== Segment start ==
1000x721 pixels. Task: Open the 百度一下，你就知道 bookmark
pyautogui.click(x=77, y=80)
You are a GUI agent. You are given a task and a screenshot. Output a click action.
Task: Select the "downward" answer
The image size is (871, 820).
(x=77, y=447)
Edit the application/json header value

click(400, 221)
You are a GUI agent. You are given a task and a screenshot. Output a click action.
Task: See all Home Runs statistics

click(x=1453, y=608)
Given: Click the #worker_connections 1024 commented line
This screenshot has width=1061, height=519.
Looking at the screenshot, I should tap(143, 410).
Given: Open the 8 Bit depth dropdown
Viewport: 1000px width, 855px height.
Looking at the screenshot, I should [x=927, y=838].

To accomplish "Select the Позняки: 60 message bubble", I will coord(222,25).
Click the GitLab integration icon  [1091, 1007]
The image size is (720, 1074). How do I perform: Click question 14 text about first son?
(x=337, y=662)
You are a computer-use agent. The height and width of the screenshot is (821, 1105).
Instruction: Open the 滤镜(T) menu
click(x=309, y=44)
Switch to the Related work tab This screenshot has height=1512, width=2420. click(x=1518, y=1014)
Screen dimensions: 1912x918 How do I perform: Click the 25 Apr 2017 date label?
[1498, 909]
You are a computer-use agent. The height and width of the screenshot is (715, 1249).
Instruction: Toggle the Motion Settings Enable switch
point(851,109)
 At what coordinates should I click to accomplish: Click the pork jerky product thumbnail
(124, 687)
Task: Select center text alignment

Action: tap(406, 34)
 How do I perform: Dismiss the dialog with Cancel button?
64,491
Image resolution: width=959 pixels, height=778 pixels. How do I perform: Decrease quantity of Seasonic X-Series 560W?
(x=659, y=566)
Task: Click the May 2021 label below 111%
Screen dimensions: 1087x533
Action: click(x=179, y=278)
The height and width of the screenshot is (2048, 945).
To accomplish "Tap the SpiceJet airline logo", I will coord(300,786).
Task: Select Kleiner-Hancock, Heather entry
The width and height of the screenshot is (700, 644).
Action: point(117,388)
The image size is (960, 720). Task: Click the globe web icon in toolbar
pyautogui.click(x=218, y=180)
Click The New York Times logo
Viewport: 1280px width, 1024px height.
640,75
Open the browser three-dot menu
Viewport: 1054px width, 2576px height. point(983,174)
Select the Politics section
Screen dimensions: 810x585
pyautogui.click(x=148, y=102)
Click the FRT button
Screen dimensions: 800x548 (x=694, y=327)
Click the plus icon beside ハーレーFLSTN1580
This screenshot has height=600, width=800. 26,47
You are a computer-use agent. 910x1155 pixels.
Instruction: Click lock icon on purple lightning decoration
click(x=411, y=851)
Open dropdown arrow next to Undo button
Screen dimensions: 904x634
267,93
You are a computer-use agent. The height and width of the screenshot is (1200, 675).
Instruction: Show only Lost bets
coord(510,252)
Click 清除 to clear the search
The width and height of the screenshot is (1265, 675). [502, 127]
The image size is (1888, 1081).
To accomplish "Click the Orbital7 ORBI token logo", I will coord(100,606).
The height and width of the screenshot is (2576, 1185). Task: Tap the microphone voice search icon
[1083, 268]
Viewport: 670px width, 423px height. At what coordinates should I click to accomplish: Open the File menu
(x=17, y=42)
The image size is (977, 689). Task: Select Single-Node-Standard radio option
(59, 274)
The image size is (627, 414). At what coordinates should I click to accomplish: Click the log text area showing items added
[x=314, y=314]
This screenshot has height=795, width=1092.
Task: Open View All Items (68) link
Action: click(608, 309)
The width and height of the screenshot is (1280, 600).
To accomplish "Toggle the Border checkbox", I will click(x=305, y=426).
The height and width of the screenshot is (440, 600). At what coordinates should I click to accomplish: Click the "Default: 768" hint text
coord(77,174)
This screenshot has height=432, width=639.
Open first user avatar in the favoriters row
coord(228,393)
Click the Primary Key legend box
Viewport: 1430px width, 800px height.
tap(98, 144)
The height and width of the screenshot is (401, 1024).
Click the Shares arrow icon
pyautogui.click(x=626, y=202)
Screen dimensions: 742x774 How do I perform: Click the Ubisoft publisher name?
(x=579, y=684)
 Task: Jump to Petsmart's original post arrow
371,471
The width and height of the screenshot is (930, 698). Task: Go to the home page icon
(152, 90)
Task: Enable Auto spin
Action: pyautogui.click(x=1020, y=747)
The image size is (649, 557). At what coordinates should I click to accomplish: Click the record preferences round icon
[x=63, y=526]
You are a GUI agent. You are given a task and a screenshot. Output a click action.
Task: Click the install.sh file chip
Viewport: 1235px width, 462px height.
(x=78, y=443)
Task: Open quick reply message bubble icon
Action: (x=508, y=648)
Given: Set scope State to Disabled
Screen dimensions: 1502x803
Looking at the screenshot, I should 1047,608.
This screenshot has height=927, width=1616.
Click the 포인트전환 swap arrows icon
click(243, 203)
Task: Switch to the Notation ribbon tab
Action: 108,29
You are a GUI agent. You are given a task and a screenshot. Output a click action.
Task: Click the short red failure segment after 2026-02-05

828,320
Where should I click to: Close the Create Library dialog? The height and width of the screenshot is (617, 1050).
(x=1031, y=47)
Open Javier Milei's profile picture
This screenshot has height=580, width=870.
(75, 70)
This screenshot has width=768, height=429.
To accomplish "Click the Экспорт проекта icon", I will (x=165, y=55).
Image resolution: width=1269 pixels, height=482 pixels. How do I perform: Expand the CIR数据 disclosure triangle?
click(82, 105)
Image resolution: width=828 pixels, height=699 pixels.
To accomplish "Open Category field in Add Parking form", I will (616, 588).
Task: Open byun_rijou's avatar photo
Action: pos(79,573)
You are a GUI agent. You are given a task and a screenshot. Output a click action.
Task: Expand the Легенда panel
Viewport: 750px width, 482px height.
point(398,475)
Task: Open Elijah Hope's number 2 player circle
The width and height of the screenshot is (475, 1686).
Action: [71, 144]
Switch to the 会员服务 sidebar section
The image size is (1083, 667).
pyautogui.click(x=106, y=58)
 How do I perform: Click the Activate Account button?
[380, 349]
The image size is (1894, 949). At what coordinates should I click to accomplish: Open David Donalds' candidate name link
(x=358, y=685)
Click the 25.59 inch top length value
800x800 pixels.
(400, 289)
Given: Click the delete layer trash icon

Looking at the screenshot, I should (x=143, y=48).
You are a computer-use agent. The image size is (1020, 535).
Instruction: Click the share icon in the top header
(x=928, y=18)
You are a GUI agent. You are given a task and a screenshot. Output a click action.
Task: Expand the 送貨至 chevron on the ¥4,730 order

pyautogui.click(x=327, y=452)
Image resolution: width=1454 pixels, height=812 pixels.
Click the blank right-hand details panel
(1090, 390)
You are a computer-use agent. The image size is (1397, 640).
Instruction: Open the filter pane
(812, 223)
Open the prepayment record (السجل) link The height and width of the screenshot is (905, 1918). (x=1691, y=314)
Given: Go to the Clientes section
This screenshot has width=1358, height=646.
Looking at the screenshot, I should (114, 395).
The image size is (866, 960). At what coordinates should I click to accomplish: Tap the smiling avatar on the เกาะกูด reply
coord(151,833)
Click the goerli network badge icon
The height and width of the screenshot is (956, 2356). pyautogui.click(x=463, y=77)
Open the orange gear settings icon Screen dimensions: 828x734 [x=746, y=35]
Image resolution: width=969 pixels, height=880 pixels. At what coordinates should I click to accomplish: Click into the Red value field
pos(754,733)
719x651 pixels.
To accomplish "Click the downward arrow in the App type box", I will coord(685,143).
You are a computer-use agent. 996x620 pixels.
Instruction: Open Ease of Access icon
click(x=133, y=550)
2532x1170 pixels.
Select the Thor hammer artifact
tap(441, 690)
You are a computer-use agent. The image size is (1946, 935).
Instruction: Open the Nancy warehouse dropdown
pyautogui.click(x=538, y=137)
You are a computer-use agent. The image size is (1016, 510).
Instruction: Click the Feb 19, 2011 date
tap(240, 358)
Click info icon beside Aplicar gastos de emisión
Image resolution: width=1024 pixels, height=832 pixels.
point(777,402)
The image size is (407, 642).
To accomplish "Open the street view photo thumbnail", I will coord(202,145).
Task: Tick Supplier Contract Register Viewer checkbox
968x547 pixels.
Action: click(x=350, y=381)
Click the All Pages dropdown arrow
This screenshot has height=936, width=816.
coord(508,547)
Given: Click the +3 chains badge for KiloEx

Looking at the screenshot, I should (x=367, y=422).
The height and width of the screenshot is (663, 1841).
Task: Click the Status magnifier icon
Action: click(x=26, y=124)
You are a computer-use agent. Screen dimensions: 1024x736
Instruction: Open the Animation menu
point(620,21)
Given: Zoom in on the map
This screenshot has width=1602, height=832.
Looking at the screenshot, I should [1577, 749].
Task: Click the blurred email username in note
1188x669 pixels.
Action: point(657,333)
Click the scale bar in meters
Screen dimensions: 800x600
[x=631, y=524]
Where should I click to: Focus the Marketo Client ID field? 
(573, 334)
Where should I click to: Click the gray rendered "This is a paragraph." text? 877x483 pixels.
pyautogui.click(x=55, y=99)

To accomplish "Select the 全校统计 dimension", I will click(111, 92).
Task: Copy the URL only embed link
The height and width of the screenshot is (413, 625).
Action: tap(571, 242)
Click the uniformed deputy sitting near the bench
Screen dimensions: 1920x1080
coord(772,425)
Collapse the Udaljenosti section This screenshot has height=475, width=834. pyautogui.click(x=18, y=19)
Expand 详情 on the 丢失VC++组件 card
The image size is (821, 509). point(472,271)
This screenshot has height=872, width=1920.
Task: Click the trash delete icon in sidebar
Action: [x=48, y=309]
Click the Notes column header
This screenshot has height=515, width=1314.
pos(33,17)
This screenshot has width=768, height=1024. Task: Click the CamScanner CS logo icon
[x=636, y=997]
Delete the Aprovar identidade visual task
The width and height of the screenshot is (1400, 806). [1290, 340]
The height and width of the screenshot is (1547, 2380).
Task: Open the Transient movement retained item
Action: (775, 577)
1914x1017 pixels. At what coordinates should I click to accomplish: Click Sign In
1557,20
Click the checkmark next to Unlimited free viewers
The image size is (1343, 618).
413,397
== Segment end ==
## Exercise aim
What lines in the material above hold the string "computer"? List them.

## Result of this exercise
You are a computer-use agent. The height and width of the screenshot is (821, 1105).
You are a computer-use agent. The height and width of the screenshot is (715, 1249).
You are a computer-use agent. 910x1155 pixels.
You are a computer-use agent. The height and width of the screenshot is (1200, 675).
You are a computer-use agent. The image size is (1020, 535).
You are a computer-use agent. The image size is (1397, 640).
You are a computer-use agent. 996x620 pixels.
You are a computer-use agent. The image size is (1946, 935).
You are a computer-use agent. The image size is (1016, 510).
You are a computer-use agent. Screen dimensions: 1024x736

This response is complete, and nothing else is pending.